On January 3rd of this year, at 12:30am, the body of 46-year-old homeless man Daniel Aldape was found on a street corner in a deserted area of Las Vegas. He had reportedly been trying to shield himself from the 44-degree weather. Aldape’s autopsy showed that he was bludgeoned to death with a blunt object, but lack of witnesses and an unknown motive left police with no leads or suspects.
However, a month later, on February 6th, police found the body of David Dunn, a 60-year-old homeless man, bludgeoned to death between an estimated time frame from 1am to 9am. Friends remembered Dunn as a positive member of the community, while police quickly realized that there was a possible pattern emerging in the wake of the murders of Aldape and Dunn.
Officers first connected these two murders as they had the same M.O. (method), which was that both victims were bludgeoned to death, using what was assessed to be a hammer, in the middle of the night. Both were homeless and sleeping on the streets, but neither had been robbed.
While the particularity brutal nature of these crimes was unusual, the sad fact that homeless people suffer at the hands of the non-homeless is all too common. Research from institutions such as the National Coalition for the Homeless have found that between 1999-2005 the number of violent acts against the homeless have increased 30%. These crimes have included theft, assault, and murder and it appeared that Aldape and Dunn were just two more victims lost in a disturbing phenomenon.
However, the Las Vegas Police Department devised an idea to discover the identity of the murderer in a brilliant scheme to catch him/her in the act. On February 21st, not even a month after the second murder, police placed a mannequin wrapped in blankets at the very spot that Aldape was killed.

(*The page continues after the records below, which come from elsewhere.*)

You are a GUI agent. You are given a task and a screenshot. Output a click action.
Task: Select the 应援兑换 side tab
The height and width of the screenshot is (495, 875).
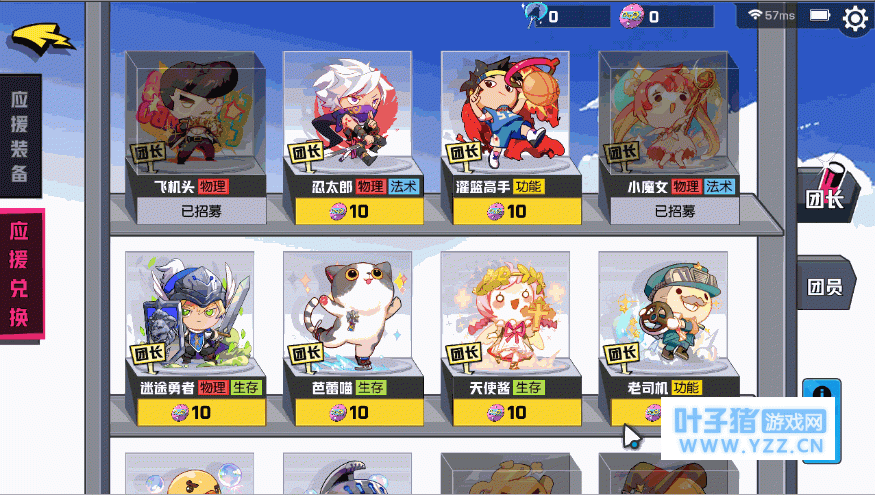pos(21,274)
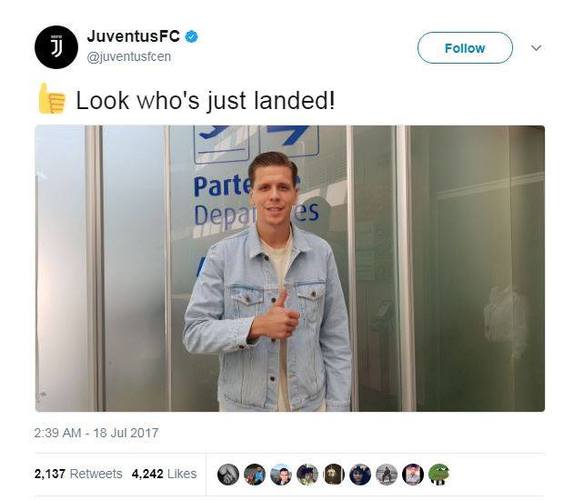574x500 pixels.
Task: Click the Juventus logo profile avatar
Action: coord(56,47)
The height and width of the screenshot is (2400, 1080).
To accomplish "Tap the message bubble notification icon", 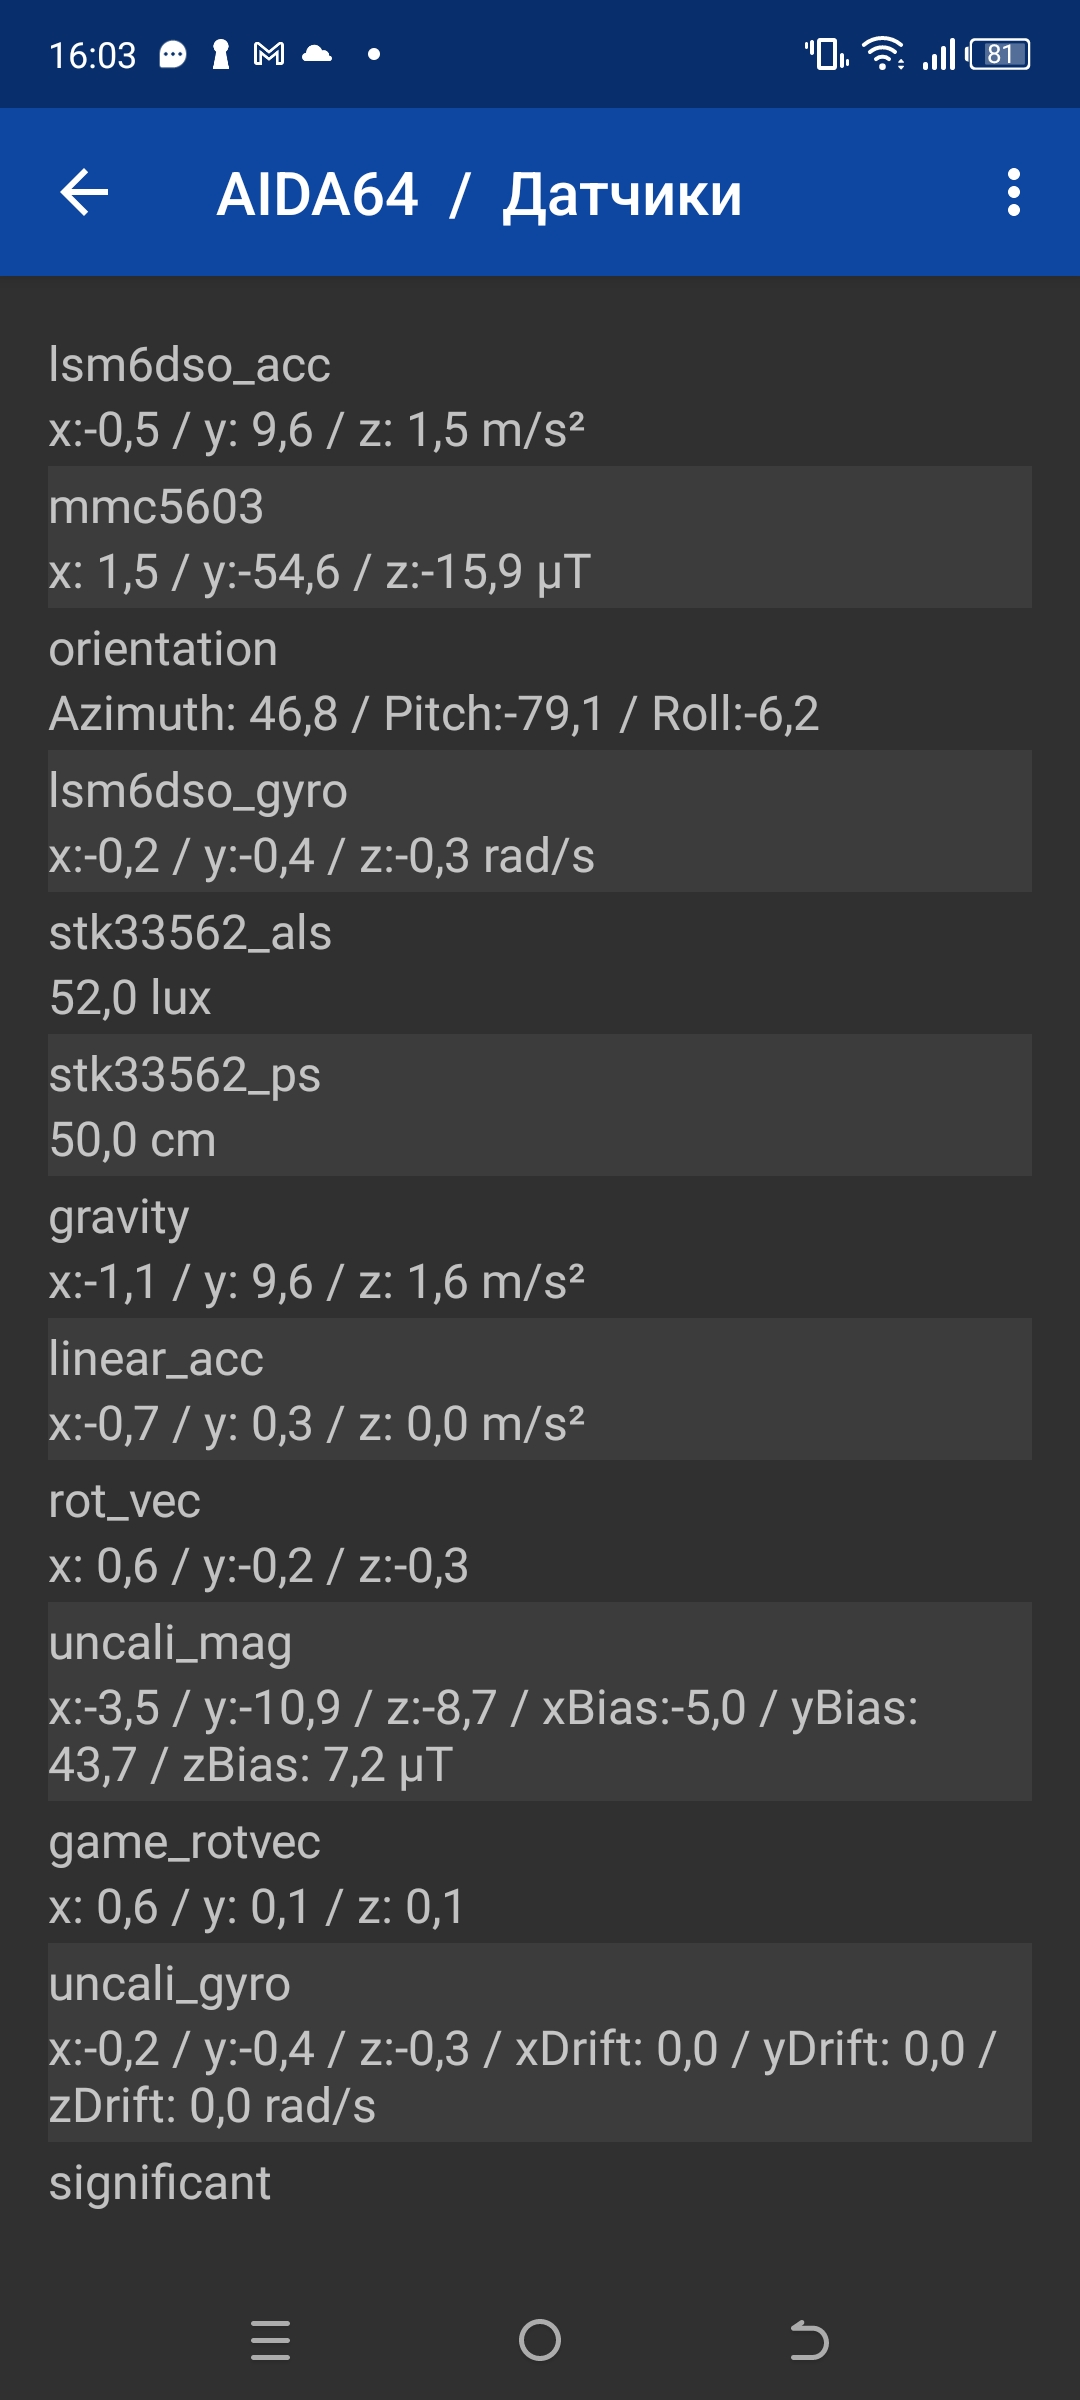I will click(173, 54).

Officers were careful to cover the face of the mannequin and then set up video cameras in the area to try and catch the murderer.
Remarkably, at 3 a.m. on February 22nd, police saw a man wearing a dark hoodie and carrying a Little Caesars plastic bag approach the corner where the mannequin sat. The man then methodically looked around to make sure that there were no vehicles or pedestrians as witnesses, pulled his hood above his head, and took out a hammer that had been concealed in the plastic bag.
He then clenched the hammer in both of his hands and swung it down on what he thought was a person’s head twice before realizing that it wasn’t a real person. The footage, which is available on YouTube shows the man walking away, but since police were monitoring the area he was quickly apprehended.
After being arrested, police discovered that 30-year-old Shane Schindler had been the one to attack the mannequin and was also likely responsible for Aldape and Dunn’s murders. He was given bail set at $50,000 and was only charged with concealing a weapon (the hammer) as prosecutors sorted out additional charges.
Then, while in custody, Schindler told his interviewing detectives that he didn’t recall hitting the mannequin with a hammer, but he admitted to kicking it. Soon after, he changed his narrative to the fact that he did hit the mannequin with the hammer, but knew it was a mannequin when he struck it (which was highly unlikely).
Nevertheless, this case took an interesting turn when prosecutors charged Schneider with one count of attempted murder because of his actions on the decoy. His defense attorney appealed the decision, citing that it was impossible to kill an inanimate object, therefore the charge was unsubstantiated.
However, the appeals court of Nevada agreed with the prosecutor, noting that the attempt made by Schindler, who expected the decoy to be a person, was reason enough to charge him with attempted murder. A trial was originally set for this month (August, 2017), but Schnidler ending up pleading guilty to attempted murder with a sentence from 8 to 20 years in a state penitentiary on June 28th of this year.
While this does ensure that Schindler is off the streets for the foreseeable future, the unfortunate side effect of the plea deal is that he will avoid being charged with the murder of Aldape and Dunn, as well as another similar assault that occurred in November of 2016, and was later also attributed to Schindler. He will be sentenced on August 25, 2017.
Yet, while it appears justice has been served in a roundabout way there are many questions that are still left unanswered. So far, the motives for these attacks/murders as well as any background information about Schnidler is nowhere to be found, thus any theories on his motives are rooted from pure speculation.
However, in the criminal justice system, when a defendant accepts a plea bargain, they must announce their guilty plea and admit their crimes to the judge in open court, so maybe we will have more information after the sentencing before too long.